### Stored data
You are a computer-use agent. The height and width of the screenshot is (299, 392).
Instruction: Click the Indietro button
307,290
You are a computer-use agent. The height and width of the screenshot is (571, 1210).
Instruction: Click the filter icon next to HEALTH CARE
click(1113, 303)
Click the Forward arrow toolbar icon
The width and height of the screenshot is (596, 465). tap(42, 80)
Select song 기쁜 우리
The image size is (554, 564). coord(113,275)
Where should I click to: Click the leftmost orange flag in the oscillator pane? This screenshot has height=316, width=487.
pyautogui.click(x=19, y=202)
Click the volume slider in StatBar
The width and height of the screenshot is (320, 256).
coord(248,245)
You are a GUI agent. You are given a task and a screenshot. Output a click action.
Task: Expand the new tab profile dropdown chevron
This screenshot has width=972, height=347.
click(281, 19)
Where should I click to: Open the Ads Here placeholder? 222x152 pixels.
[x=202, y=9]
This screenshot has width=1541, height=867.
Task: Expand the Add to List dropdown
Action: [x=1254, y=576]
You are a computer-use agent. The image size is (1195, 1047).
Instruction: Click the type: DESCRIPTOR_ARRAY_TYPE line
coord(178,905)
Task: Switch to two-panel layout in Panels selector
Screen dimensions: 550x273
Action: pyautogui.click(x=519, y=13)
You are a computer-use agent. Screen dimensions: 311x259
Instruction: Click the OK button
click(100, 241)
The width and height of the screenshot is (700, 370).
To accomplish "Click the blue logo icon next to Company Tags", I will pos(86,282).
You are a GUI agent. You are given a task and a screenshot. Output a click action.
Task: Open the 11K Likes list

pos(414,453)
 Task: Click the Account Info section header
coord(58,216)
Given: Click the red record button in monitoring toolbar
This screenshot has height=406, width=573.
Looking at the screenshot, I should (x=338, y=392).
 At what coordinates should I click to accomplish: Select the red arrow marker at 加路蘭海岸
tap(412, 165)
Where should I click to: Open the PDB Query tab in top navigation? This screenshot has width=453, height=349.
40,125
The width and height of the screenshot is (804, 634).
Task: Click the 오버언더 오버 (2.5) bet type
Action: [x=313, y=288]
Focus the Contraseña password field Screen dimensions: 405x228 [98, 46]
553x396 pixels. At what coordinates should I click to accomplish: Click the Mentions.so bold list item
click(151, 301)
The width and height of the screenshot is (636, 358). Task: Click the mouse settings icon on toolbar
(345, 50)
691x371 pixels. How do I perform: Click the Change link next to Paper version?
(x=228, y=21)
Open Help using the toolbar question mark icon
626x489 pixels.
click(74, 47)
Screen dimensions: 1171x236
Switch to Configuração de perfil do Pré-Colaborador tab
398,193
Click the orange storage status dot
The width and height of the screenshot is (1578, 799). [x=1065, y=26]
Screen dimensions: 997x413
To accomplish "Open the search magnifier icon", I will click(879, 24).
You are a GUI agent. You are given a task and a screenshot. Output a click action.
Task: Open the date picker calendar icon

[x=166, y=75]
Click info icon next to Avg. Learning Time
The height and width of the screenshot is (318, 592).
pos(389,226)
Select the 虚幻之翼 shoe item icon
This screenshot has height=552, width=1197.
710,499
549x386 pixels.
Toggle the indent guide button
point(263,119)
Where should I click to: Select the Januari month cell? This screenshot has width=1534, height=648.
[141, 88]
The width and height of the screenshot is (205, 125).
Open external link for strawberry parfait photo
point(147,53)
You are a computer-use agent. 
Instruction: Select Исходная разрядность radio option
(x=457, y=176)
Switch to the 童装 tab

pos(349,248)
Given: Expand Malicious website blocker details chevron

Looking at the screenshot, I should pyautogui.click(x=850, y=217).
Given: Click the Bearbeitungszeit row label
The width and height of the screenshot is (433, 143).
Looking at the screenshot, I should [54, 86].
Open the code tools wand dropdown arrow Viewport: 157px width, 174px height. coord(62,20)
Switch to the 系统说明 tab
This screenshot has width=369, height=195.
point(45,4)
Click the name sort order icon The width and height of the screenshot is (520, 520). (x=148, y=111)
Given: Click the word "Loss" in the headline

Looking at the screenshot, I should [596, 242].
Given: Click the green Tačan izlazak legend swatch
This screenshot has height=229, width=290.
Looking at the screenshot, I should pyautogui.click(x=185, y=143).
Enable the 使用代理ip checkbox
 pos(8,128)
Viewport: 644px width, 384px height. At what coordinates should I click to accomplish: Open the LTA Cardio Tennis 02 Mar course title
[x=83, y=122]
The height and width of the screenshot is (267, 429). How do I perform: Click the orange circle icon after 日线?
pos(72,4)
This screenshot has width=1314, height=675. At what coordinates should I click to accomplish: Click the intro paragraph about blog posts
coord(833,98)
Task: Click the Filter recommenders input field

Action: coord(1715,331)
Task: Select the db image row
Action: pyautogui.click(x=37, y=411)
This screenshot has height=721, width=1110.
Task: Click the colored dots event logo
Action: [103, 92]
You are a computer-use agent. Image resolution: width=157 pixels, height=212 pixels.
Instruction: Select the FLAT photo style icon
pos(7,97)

### What needs to be done
Copy out all the records exactly.

### Solution to the exercise
You are a computer-use agent. The height and width of the screenshot is (299, 392).
Instruction: Click the Indietro button
307,290
You are a computer-use agent. The height and width of the screenshot is (571, 1210).
Instruction: Click the filter icon next to HEALTH CARE
click(1113, 303)
Click the Forward arrow toolbar icon
The width and height of the screenshot is (596, 465). tap(42, 80)
Select song 기쁜 우리
The image size is (554, 564). coord(113,275)
Where should I click to: Click the leftmost orange flag in the oscillator pane? This screenshot has height=316, width=487.
pyautogui.click(x=19, y=202)
Click the volume slider in StatBar
The width and height of the screenshot is (320, 256).
coord(248,245)
You are a GUI agent. You are given a task and a screenshot. Output a click action.
Task: Expand the new tab profile dropdown chevron
This screenshot has width=972, height=347.
click(281, 19)
Where should I click to: Open the Ads Here placeholder? 222x152 pixels.
[x=202, y=9]
This screenshot has width=1541, height=867.
Task: Expand the Add to List dropdown
Action: [x=1254, y=576]
You are a computer-use agent. The image size is (1195, 1047).
Instruction: Click the type: DESCRIPTOR_ARRAY_TYPE line
coord(178,905)
Task: Switch to two-panel layout in Panels selector
Screen dimensions: 550x273
Action: pyautogui.click(x=519, y=13)
You are a computer-use agent. Screen dimensions: 311x259
Instruction: Click the OK button
click(100, 241)
The width and height of the screenshot is (700, 370).
To accomplish "Click the blue logo icon next to Company Tags", I will pos(86,282).
You are a GUI agent. You are given a task and a screenshot. Output a click action.
Task: Open the 11K Likes list

pos(414,453)
 Task: Click the Account Info section header
coord(58,216)
Given: Click the red record button in monitoring toolbar
This screenshot has height=406, width=573.
Looking at the screenshot, I should (x=338, y=392).
 At what coordinates should I click to accomplish: Select the red arrow marker at 加路蘭海岸
tap(412, 165)
Where should I click to: Open the PDB Query tab in top navigation? This screenshot has width=453, height=349.
40,125
The width and height of the screenshot is (804, 634).
Task: Click the 오버언더 오버 (2.5) bet type
Action: [x=313, y=288]
Focus the Contraseña password field Screen dimensions: 405x228 [98, 46]
553x396 pixels. At what coordinates should I click to accomplish: Click the Mentions.so bold list item
click(151, 301)
The width and height of the screenshot is (636, 358). Task: Click the mouse settings icon on toolbar
(345, 50)
691x371 pixels. How do I perform: Click the Change link next to Paper version?
(x=228, y=21)
Open Help using the toolbar question mark icon
626x489 pixels.
click(74, 47)
Screen dimensions: 1171x236
Switch to Configuração de perfil do Pré-Colaborador tab
398,193
Click the orange storage status dot
The width and height of the screenshot is (1578, 799). [x=1065, y=26]
Screen dimensions: 997x413
To accomplish "Open the search magnifier icon", I will click(879, 24).
You are a GUI agent. You are given a task and a screenshot. Output a click action.
Task: Open the date picker calendar icon

[x=166, y=75]
Click info icon next to Avg. Learning Time
The height and width of the screenshot is (318, 592).
pos(389,226)
Select the 虚幻之翼 shoe item icon
This screenshot has height=552, width=1197.
710,499
549x386 pixels.
Toggle the indent guide button
point(263,119)
Where should I click to: Select the Januari month cell? This screenshot has width=1534, height=648.
[141, 88]
The width and height of the screenshot is (205, 125).
Open external link for strawberry parfait photo
point(147,53)
You are a computer-use agent. 
Instruction: Select Исходная разрядность radio option
(x=457, y=176)
Switch to the 童装 tab

pos(349,248)
Given: Expand Malicious website blocker details chevron

Looking at the screenshot, I should pyautogui.click(x=850, y=217).
Given: Click the Bearbeitungszeit row label
The width and height of the screenshot is (433, 143).
Looking at the screenshot, I should [54, 86].
Open the code tools wand dropdown arrow Viewport: 157px width, 174px height. coord(62,20)
Switch to the 系统说明 tab
This screenshot has width=369, height=195.
point(45,4)
Click the name sort order icon The width and height of the screenshot is (520, 520). (x=148, y=111)
Given: Click the word "Loss" in the headline

Looking at the screenshot, I should [596, 242].
Given: Click the green Tačan izlazak legend swatch
This screenshot has height=229, width=290.
Looking at the screenshot, I should pyautogui.click(x=185, y=143).
Enable the 使用代理ip checkbox
 pos(8,128)
Viewport: 644px width, 384px height. At what coordinates should I click to accomplish: Open the LTA Cardio Tennis 02 Mar course title
[x=83, y=122]
The height and width of the screenshot is (267, 429). How do I perform: Click the orange circle icon after 日线?
pos(72,4)
This screenshot has width=1314, height=675. At what coordinates should I click to accomplish: Click the intro paragraph about blog posts
coord(833,98)
Task: Click the Filter recommenders input field

Action: coord(1715,331)
Task: Select the db image row
Action: pyautogui.click(x=37, y=411)
This screenshot has height=721, width=1110.
Task: Click the colored dots event logo
Action: [103, 92]
You are a computer-use agent. Image resolution: width=157 pixels, height=212 pixels.
Instruction: Select the FLAT photo style icon
pos(7,97)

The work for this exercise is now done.